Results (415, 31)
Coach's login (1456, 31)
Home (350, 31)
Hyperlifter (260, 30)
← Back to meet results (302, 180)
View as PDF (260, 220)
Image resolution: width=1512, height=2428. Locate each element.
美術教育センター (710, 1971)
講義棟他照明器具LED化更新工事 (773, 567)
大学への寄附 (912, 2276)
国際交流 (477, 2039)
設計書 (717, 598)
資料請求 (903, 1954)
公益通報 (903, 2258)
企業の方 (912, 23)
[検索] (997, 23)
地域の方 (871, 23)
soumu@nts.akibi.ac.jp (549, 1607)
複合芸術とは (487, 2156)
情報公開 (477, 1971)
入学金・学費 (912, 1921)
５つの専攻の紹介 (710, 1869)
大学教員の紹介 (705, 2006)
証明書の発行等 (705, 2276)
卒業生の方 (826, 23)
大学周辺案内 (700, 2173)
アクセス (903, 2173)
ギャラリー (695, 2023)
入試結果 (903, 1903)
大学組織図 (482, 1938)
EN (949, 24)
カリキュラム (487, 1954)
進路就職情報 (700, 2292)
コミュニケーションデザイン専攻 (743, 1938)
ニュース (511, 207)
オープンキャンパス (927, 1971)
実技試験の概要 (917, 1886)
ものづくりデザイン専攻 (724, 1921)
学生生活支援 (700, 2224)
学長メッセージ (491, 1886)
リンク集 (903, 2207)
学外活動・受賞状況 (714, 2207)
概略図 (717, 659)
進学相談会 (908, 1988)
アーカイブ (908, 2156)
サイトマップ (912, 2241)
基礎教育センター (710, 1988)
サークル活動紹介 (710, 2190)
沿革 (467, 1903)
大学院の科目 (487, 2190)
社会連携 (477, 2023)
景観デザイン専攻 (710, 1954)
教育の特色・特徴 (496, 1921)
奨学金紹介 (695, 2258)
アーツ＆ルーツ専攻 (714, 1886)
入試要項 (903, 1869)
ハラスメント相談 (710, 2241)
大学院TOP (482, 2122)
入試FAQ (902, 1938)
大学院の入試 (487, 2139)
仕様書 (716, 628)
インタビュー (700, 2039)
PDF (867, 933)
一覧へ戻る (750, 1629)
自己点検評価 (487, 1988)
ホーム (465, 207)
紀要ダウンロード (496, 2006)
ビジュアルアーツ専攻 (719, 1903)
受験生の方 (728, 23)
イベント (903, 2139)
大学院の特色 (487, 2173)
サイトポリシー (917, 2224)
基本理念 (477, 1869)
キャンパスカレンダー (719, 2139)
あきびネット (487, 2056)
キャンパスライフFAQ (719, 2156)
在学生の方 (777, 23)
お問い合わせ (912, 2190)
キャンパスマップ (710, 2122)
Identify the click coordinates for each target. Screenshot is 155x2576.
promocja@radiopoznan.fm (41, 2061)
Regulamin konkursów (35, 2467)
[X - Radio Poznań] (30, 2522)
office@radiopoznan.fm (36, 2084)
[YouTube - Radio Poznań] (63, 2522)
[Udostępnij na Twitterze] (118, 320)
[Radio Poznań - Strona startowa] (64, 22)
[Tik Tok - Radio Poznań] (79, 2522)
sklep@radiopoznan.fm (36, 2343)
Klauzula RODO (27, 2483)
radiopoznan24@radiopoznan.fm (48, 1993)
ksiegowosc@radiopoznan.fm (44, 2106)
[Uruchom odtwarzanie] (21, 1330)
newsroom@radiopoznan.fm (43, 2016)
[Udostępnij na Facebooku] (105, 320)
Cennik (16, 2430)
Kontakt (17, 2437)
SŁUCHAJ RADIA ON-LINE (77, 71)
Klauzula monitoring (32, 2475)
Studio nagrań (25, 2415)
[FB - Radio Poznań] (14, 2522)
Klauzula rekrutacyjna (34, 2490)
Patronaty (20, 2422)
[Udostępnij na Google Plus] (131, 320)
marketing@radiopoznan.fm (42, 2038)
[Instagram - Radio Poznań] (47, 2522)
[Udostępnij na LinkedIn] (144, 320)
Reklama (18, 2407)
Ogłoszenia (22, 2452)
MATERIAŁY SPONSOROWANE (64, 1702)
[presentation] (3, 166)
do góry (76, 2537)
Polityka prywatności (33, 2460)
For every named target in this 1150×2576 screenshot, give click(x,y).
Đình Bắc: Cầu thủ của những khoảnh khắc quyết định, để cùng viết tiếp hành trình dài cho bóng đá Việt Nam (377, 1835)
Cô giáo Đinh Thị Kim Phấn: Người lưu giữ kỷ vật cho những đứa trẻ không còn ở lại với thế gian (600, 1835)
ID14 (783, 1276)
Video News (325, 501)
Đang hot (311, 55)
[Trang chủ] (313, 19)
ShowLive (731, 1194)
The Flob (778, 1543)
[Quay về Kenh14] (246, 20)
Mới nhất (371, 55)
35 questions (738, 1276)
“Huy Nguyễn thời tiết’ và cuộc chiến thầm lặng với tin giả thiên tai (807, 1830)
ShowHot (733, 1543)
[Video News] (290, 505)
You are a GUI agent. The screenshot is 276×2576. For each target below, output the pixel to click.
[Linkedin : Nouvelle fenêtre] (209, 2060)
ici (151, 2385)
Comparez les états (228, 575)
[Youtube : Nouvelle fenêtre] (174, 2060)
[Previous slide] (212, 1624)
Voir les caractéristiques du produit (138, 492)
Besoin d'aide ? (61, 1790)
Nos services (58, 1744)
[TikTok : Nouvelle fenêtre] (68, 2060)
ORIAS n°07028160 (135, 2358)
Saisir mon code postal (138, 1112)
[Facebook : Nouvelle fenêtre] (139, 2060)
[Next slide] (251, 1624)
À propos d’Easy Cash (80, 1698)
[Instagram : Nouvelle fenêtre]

+++

> **WHAT YOU SHOULD DO**
Give back each line above exactly as written.

> **RESULT**
Results (415, 31)
Coach's login (1456, 31)
Home (350, 31)
Hyperlifter (260, 30)
← Back to meet results (302, 180)
View as PDF (260, 220)
Image resolution: width=1512, height=2428. Locate each element.
美術教育センター (710, 1971)
講義棟他照明器具LED化更新工事 (773, 567)
大学への寄附 (912, 2276)
国際交流 (477, 2039)
設計書 (717, 598)
資料請求 (903, 1954)
公益通報 (903, 2258)
企業の方 (912, 23)
[検索] (997, 23)
地域の方 (871, 23)
soumu@nts.akibi.ac.jp (549, 1607)
複合芸術とは (487, 2156)
情報公開 (477, 1971)
入学金・学費 (912, 1921)
５つの専攻の紹介 (710, 1869)
大学教員の紹介 (705, 2006)
証明書の発行等 (705, 2276)
卒業生の方 (826, 23)
大学周辺案内 (700, 2173)
アクセス (903, 2173)
ギャラリー (695, 2023)
入試結果 (903, 1903)
大学組織図 (482, 1938)
EN (949, 24)
カリキュラム (487, 1954)
進路就職情報 (700, 2292)
コミュニケーションデザイン専攻 (743, 1938)
ニュース (511, 207)
オープンキャンパス (927, 1971)
実技試験の概要 (917, 1886)
ものづくりデザイン専攻 (724, 1921)
学生生活支援 (700, 2224)
学長メッセージ (491, 1886)
リンク集 (903, 2207)
学外活動・受賞状況 (714, 2207)
概略図 (717, 659)
進学相談会 (908, 1988)
アーカイブ (908, 2156)
サイトマップ (912, 2241)
基礎教育センター (710, 1988)
サークル活動紹介 (710, 2190)
沿革 (467, 1903)
大学院の科目 (487, 2190)
社会連携 (477, 2023)
景観デザイン専攻 (710, 1954)
教育の特色・特徴 (496, 1921)
奨学金紹介 (695, 2258)
アーツ＆ルーツ専攻 (714, 1886)
入試要項 (903, 1869)
ハラスメント相談 (710, 2241)
大学院TOP (482, 2122)
入試FAQ (902, 1938)
大学院の入試 (487, 2139)
仕様書 (716, 628)
インタビュー (700, 2039)
PDF (867, 933)
一覧へ戻る (750, 1629)
自己点検評価 (487, 1988)
ホーム (465, 207)
紀要ダウンロード (496, 2006)
ビジュアルアーツ専攻 (719, 1903)
受験生の方 (728, 23)
イベント (903, 2139)
大学院の特色 (487, 2173)
サイトポリシー (917, 2224)
基本理念 (477, 1869)
キャンパスカレンダー (719, 2139)
あきびネット (487, 2056)
キャンパスライフFAQ (719, 2156)
在学生の方 (777, 23)
お問い合わせ (912, 2190)
キャンパスマップ (710, 2122)
Identify the click coordinates for each target. Screenshot is 155x2576.
promocja@radiopoznan.fm (41, 2061)
Regulamin konkursów (35, 2467)
[X - Radio Poznań] (30, 2522)
office@radiopoznan.fm (36, 2084)
[YouTube - Radio Poznań] (63, 2522)
[Udostępnij na Twitterze] (118, 320)
[Radio Poznań - Strona startowa] (64, 22)
[Tik Tok - Radio Poznań] (79, 2522)
sklep@radiopoznan.fm (36, 2343)
Klauzula RODO (27, 2483)
radiopoznan24@radiopoznan.fm (48, 1993)
ksiegowosc@radiopoznan.fm (44, 2106)
[Uruchom odtwarzanie] (21, 1330)
newsroom@radiopoznan.fm (43, 2016)
[Udostępnij na Facebooku] (105, 320)
Cennik (16, 2430)
Kontakt (17, 2437)
SŁUCHAJ RADIA ON-LINE (77, 71)
Klauzula monitoring (32, 2475)
Studio nagrań (25, 2415)
[FB - Radio Poznań] (14, 2522)
Klauzula rekrutacyjna (34, 2490)
Patronaty (20, 2422)
[Udostępnij na Google Plus] (131, 320)
marketing@radiopoznan.fm (42, 2038)
[Instagram - Radio Poznań] (47, 2522)
[Udostępnij na LinkedIn] (144, 320)
Reklama (18, 2407)
Ogłoszenia (22, 2452)
MATERIAŁY SPONSOROWANE (64, 1702)
[presentation] (3, 166)
do góry (76, 2537)
Polityka prywatności (33, 2460)
For every named target in this 1150×2576 screenshot, give click(x,y).
Đình Bắc: Cầu thủ của những khoảnh khắc quyết định, để cùng viết tiếp hành trình dài cho bóng đá Việt Nam (377, 1835)
Cô giáo Đinh Thị Kim Phấn: Người lưu giữ kỷ vật cho những đứa trẻ không còn ở lại với thế gian (600, 1835)
ID14 (783, 1276)
Video News (325, 501)
Đang hot (311, 55)
[Trang chủ] (313, 19)
ShowLive (731, 1194)
The Flob (778, 1543)
[Quay về Kenh14] (246, 20)
Mới nhất (371, 55)
35 questions (738, 1276)
“Huy Nguyễn thời tiết’ và cuộc chiến thầm lặng với tin giả thiên tai (807, 1830)
ShowHot (733, 1543)
[Video News] (290, 505)
You are a GUI agent. The screenshot is 276×2576. For each target below, output the pixel to click.
[Linkedin : Nouvelle fenêtre] (209, 2060)
ici (151, 2385)
Comparez les états (228, 575)
[Youtube : Nouvelle fenêtre] (174, 2060)
[Previous slide] (212, 1624)
Voir les caractéristiques du produit (138, 492)
Besoin d'aide ? (61, 1790)
Nos services (58, 1744)
[TikTok : Nouvelle fenêtre] (68, 2060)
ORIAS n°07028160 (135, 2358)
Saisir mon code postal (138, 1112)
[Facebook : Nouvelle fenêtre] (139, 2060)
[Next slide] (251, 1624)
À propos d’Easy Cash (80, 1698)
[Instagram : Nouvelle fenêtre]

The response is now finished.